- _Aim of the task_: Tally the lines in the data below that contain the string "width", treating uppercase and lowercase as different. Give only the number.

>> START

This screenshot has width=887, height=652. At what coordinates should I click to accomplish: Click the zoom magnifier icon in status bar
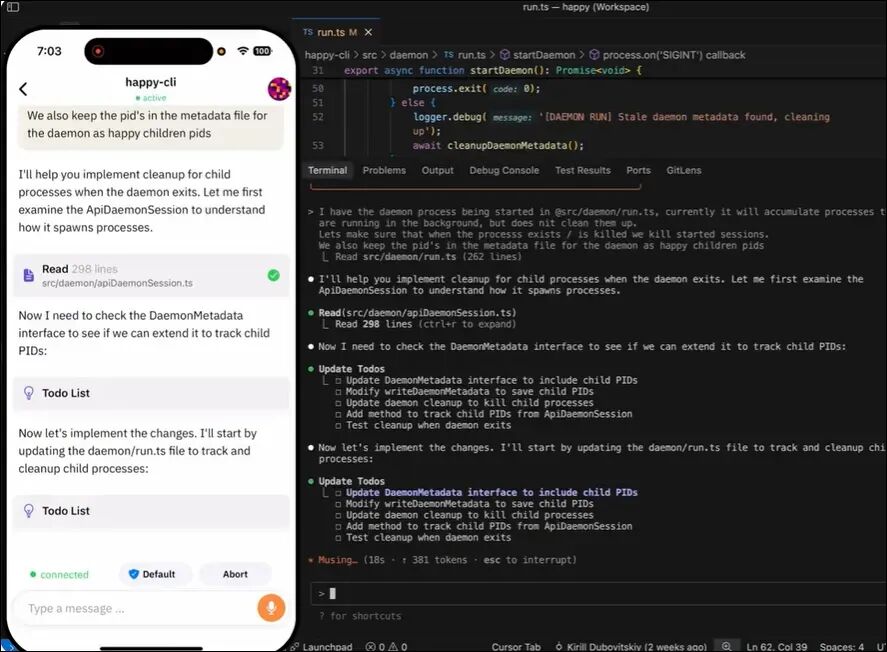[x=726, y=646]
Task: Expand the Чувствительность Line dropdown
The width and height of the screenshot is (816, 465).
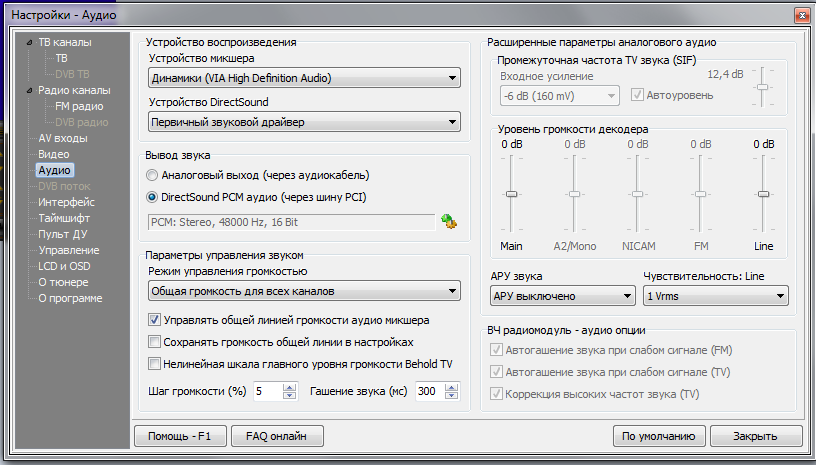Action: (715, 296)
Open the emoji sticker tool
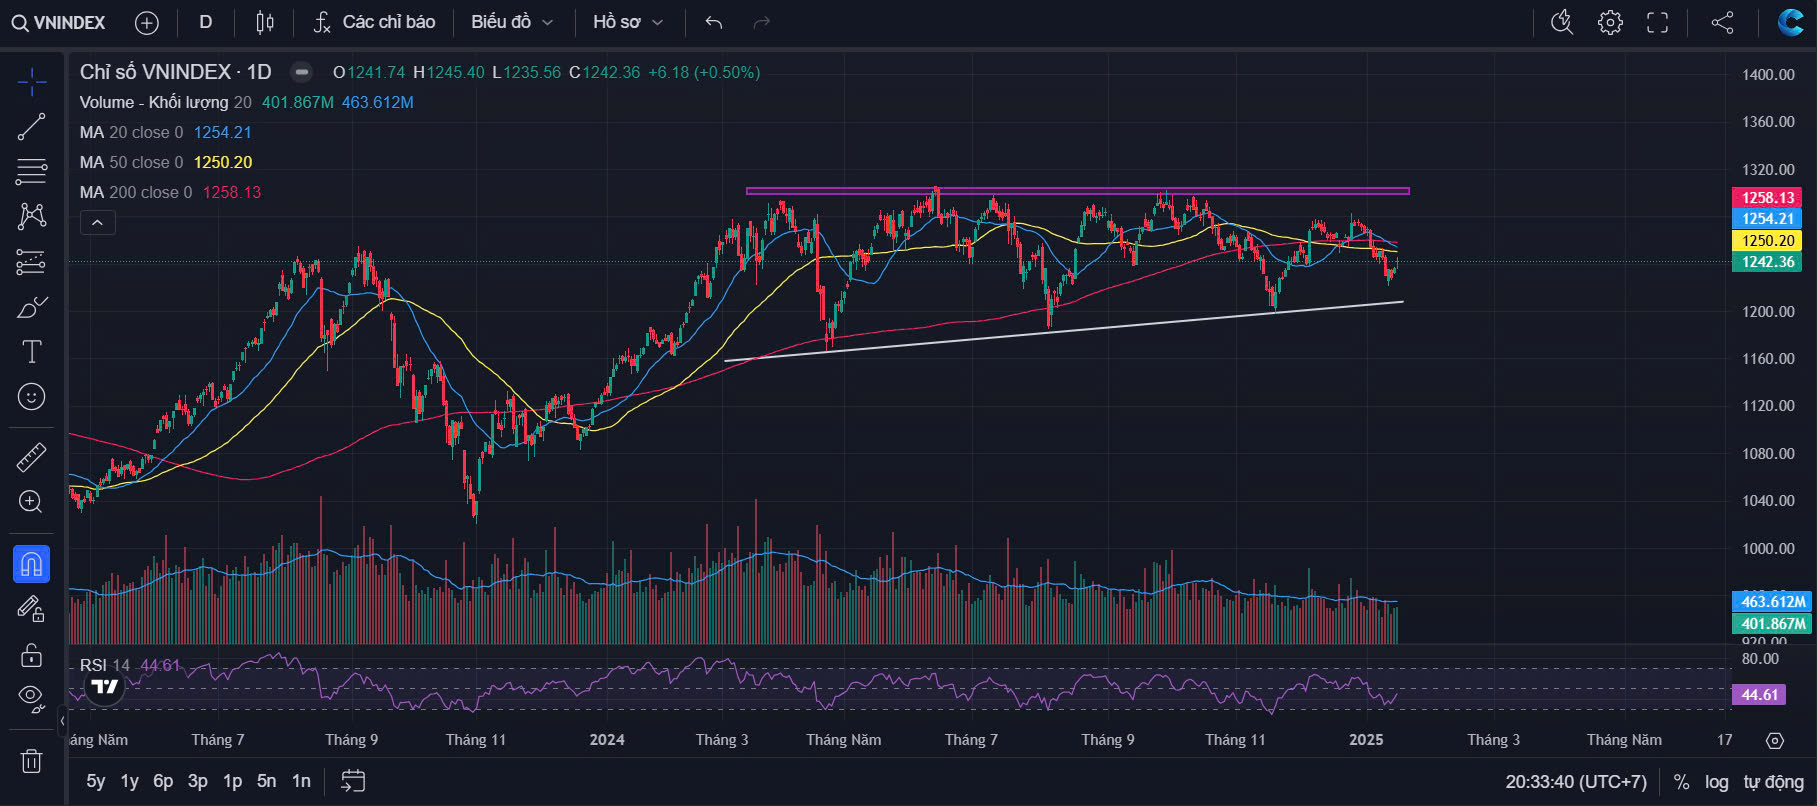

>> END

- _Exercise answer_: 2